The last quarter century saw remarkable progress against extreme poverty, globally. Between 1990 and 2013, the percentage of the world’s population living at or under $1.90/day fell from 35.3% to 10.7% - that is, from more than one in three people to approximately one in ten, planet-wide. Even in the shorter period between 2002 and 2013, the reduction was from 25.8% to 10.7%, meaning that about 850 million people moved out of extreme poverty during that decade alone.
Yet, progress has been far from even. In previous analysis, we have often focused on differences in regional performances, highlighting the gap between progress in East Asia and Africa, for example. Here, we look more granularly at the country level, and highlight the plight of countries where, despite the general declining trend, poverty has actually increased between 2002 and 2013 – either in terms of the extreme poverty rate, or of the absolute numbers of people living under $1.90/day.
If we look at the 152 countries for which we have extreme poverty estimates in 2002 and 2013, the incidence of extreme poverty (with respect to the international poverty line of $1.90/person per day) fell in 116 countries, and rose or remained the same in 36 countries. To allow for sampling variability and other sources of comparison problems, let us consider only the 14 countries where the poverty headcount rose by more than 1 percentage point during 2002-2013: Their poverty changes are shown in Panel A of Figure 1 below.
Poverty can also be assessed in terms of the absolute number of poor people, and population growth means that the number of extremely poor people in a country can rise even when the percentage of the population living in extreme poverty is falling. For the same 152 countries, the number of poor people rose or remained the same in 53 countries. The 13 countries where numbers rose by more than 1 million (which together account for 87% of the total increase in the number of poor in those 53 countries) are shown in Panel B of Figure 1.
With the exception of Yemen (both panels), and Djibouti, Kiribati and Micronesia (Fig. 1A), all countries included in Figure 1 are in Sub-Saharan Africa. Fragility and conflict are clearly important factors contributing to rising poverty. For example, in South Sudan, extreme poverty increased by 25 percentage points (from 44 to 69 percent of the national population) or by 4.6 million people between 2002 and 2013. The Central African Republic (both panels), and the Democratic Republic of the Congo and Burundi (Fig. 1B) are also fragile states that have experienced substantial conflict and violence over the period. In a study of comparable, high-quality African surveys between 1996 and 2012, fragile countries had systematically slower poverty reduction.

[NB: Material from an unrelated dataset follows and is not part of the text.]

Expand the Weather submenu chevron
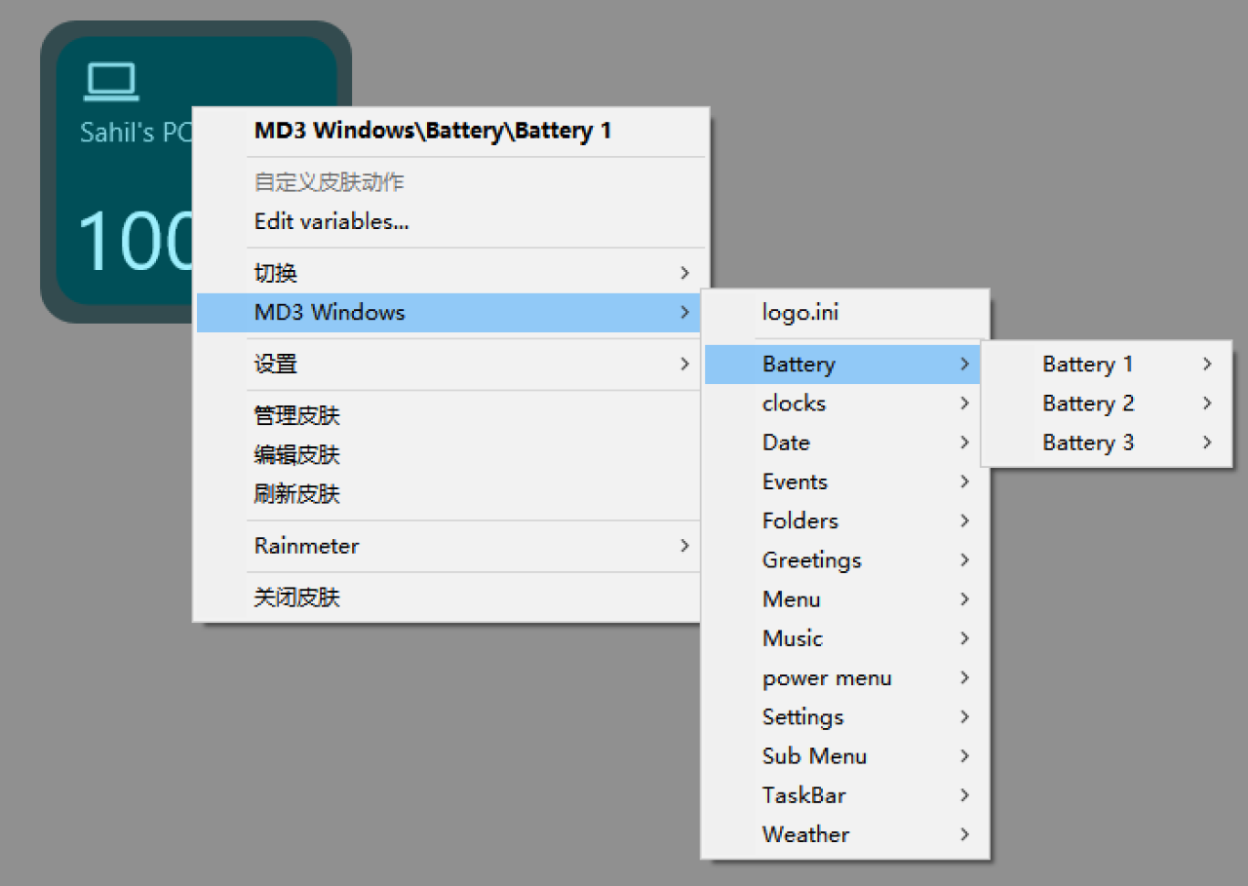Viewport: 1248px width, 886px height. (963, 834)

Other countries where poverty increased experienced economic mismanagement (Zimbabwe) or political crisis (Guinea-Bissau and Madagascar). In yet other cases, such as Cameroon or Zambia, conflict and war were not a factor, but economic growth has been excessively dependent on a capital-intensive natural resource sector, to the detriment of the bulk of the population who remain insulated from the booming enclave, and work primarily in subsistence agriculture.

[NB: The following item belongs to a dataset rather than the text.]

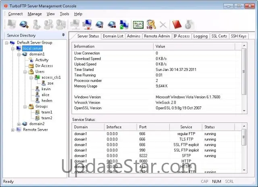Image resolution: width=258 pixels, height=187 pixels.
Task: Open the IP Access tab
Action: point(181,36)
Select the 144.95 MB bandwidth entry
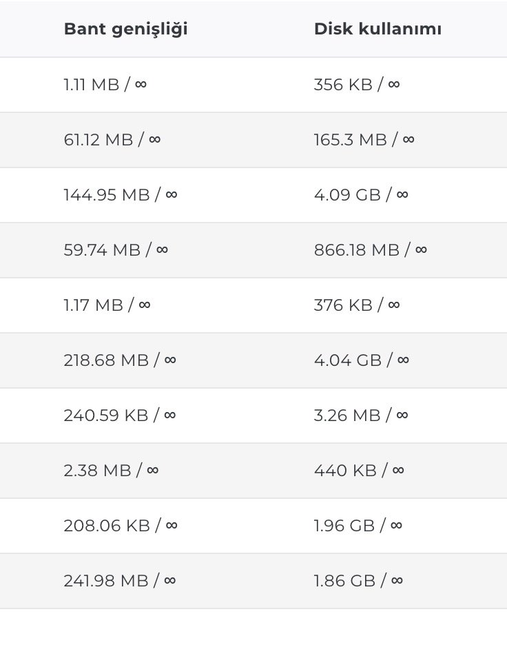 pos(121,195)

Source: PovcalNet. Poverty is measured using the international poverty line of $1.90/person per day. When countries do not have surveys in 2002 or 2013, interpolation and extrapolation methods are used.
When looking at the absolute number of poor people, rapid population growth is another important factor. Consider Mali (Fig. 1B), a country that has seen reasonable growth in GDP over this period, and where the poverty rate declined by 6 percentage points (from 58% to 52%), but where the total population grew very rapidly (by 42% between 2002 and 2013). The result was that the total number of poor people increased by 1.8 million. The Democratic Republic of the Congo (Fig. 1B) is another example of a country with fast population growth.
In conclusion, the world’s recent successes against extreme poverty are no cause for complacency. It is not only that leaving anyone behind, subsisting on less than $1.90 a day, is unacceptable. It is also the case that there are a number of countries where the scourge of poverty has actually been on the rise, even during the relatively good times of 2002-2013. A full 262 million people live in the countries in Figure 1B (using 2013 numbers).
There is no room in this short blog to dwell upon the factors associated with successes in poverty reduction – which, as the numbers above indicate, were far more common over this period. Each successful country has its own unique story, but World Bank (2016) discusses some common elements they tend to share. These include prudent macroeconomic policies, broad-based growth, well-functioning labor markets, coherent safety net systems, and sustained investments in both human capital and infrastructure. For the world community as a whole, and the World Bank in particular, a key priority is to help the countries that are being left behind by global progress to address the specific issues holding them back – frequently fragility and conflict – and join the larger group of nations successfully reducing extreme poverty.